*Task goal*
For each line of the data below that contains "card", return that line.

[Collected data entries]
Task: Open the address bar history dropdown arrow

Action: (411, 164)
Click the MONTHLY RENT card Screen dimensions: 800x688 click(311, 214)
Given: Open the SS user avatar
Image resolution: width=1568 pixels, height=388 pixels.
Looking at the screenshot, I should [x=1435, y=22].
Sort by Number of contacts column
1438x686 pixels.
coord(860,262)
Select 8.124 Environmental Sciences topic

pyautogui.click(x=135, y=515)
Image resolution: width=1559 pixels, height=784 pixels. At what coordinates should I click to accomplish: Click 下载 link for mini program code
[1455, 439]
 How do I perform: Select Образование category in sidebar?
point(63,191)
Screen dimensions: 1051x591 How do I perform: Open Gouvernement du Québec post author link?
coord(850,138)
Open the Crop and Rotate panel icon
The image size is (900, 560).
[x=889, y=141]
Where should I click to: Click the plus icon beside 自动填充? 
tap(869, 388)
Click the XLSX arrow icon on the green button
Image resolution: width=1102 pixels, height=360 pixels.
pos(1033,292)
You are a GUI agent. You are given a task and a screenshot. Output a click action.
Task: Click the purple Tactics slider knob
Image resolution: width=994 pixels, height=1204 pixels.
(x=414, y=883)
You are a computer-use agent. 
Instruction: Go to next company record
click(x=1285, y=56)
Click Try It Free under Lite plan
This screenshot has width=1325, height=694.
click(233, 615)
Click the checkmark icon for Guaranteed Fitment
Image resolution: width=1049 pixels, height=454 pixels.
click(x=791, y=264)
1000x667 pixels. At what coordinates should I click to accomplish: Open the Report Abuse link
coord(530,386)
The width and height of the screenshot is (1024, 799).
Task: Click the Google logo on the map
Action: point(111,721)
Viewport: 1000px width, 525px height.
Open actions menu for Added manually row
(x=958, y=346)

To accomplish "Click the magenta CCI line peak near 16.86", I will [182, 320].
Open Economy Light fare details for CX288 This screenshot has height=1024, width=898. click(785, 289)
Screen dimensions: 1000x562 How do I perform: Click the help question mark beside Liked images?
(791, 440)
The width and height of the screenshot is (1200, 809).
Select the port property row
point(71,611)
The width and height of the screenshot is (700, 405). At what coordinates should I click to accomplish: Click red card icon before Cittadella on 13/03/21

*Solution for this task*
Click the MONTHLY RENT card Screen dimensions: 800x688 click(311, 214)
The width and height of the screenshot is (700, 405). At what coordinates should I click to accomplish: Click red card icon before Cittadella on 13/03/21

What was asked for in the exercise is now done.